__Work request A__. According to the passage on industry in Glenrothes, when did the Inchdairnie distillery open?
__Work request B__. Continue the passage on industry in Glenrothes, starting after its final sentence.

======== Text passage ========

The 2011 Census showed that manufacturing accounted for almost 15% of employment in Glenrothes. In 2015 this amounted to over 4,000 jobs in the local area, or almost a third of all manufacturing jobs in Fife. A number of high tech industrial companies are located in the town largely specialised in electronics manufacturing making the Glenrothes area one of Scotland's largest clusterings of electronics companies. These are what remain of Silicon Glen operations in the area which gradually reduced and then consolidated since the peak in the late 1990s. Local companies specialised in this sector include Compugraphics which develops photomasks for the microelectronics sector, CTDI (formally Regenersis) which provides technology repair and test services, Leviton (previously Brand Rex) which produces fibre optic cabling, Raytheon which specialises in electronics for the defence industry and Semefab which produces Micro Electric Mechanical Systems (MEMS). Other major companies which have established a base in Glenrothes include Bosch Rexroth (hydraulics manufacturing), FiFab (precision engineering) and Velux (Window and Skylight Manufacturers).

In 2013 Indian beverages group Kyndal entered into a joint venture with John Fergus & Co Ltd to establish a new Scotch whisky distillery and bonded warehouse facility in Glenrothes. The new distillery, named Inchdairnie, focuses on exporting to markets in India, Africa and the Far East. It opened in May 2016 creating 15 new jobs as well as generating new exports worth a predicted £3.6 million to Scotland over the next three years. It is located at Whitehill Industrial Estate adjacent to Fife Airport. The distillery is one of the first in Scotland to embark on a significant decarbonisation programme and was awarded UK Government funding as part of a 'Green Distilleries Competition' in January 2021. This will specifically focus on the potential to use hydrogen at the distillery to significantly decarbonise the process heat required. The hydrogen could be produced two ways, by converting the gas generated at the local AD plant to hydrogen onsite and through electrolysis of local renewables onsite. This will reduce the overall carbon footprint of the distillery.

======== Data excerpt ========

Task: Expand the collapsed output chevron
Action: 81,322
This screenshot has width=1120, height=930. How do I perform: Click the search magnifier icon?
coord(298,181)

========

__Exercise output A__. May 2016

__Exercise output B__.
Roof window manufacturer Velux announced in October 2018 that it was delivering a £7 million expansion to its UK and Ireland headquarters in Glenrothes. The firm's head office building was renovated and a 3,500 square metre new build structure was developed alongside the existing office, housing a customer service centre, training facilities, office space, meeting suite and a staff restaurant. Like the current building, the extension showcases Velux products, such as its modular skylight system, flat roof windows and sun tunnels.

In 2021 a new plastics recycling plant was delivered at Whitehill industrial Estate, operated by Yes Recycling Group. Other organisations including Nestlé UK & Ireland and Zero Waste Scotland, have also been involved in the development of the plant, and supermarket chain Morrisons has acquired a “significant stake” in the facility. The plant has an “initial capacity” of 15,000 tonnes and will process hard-to-recycle soft plastic – including chocolate wrappers, crisp packets, and food film. Around 60 new jobs have been created following the opening of the facility.

Retail, leisure and service sectors

Retail jobs accounted for approximately 11% of the total number of jobs in the local economy in 2011. The majority of shopping, retail services and administrative facilities in Glenrothes are concentrated in the town centre (central business district). With approximately 120 shop units, the Kingdom Centre provides the largest concentration of retail and services in the town centre. New shop units were delivered at North Street in late 2018/early 2019 anchored by a M&S foodhall.
Community and commercial leisure facilities within the town centre include the Rothes Halls complex; Glenrothes' principal theatre, library, civic and exhibition centre. A cinema, restaurant, pub and bingo hall complex are located adjacent to the Kingdom Centre at Carrick Gate/Church Street. Ten-pin bowling facilities are available at Albany Gate. 
A number of retail operators including the town's major supermarkets are also located in the Queensway business park located adjacent to the town centre. The town's largest retail employers, Asda and Morrisons, both trade from large stores there. A retail park has also been constructed at the Saltire Centre, approximately half of a mile (1 km) to the southwest of the town centre containing major stores including Matalan and Homebase. An indoor trampoline centre also operates at the Saltire Retail Park.

Other types of service industries also add to the town's economic mix with large single employers being in the 'accommodation and food services' sector which accounted for around 4% of the town's total jobs. Balbirnie House Hotel and Balgeddie House Hotel (a Best Western hotel) are the largest hotel operators in the immediate area. Budget hotel chains are also represented with Wetherspoons operating a hotel and pub, the Golden Acorn Hotel, in the town centre. Premier Inn, Travelodge and Holiday Inn also operate hotels within Glenrothes.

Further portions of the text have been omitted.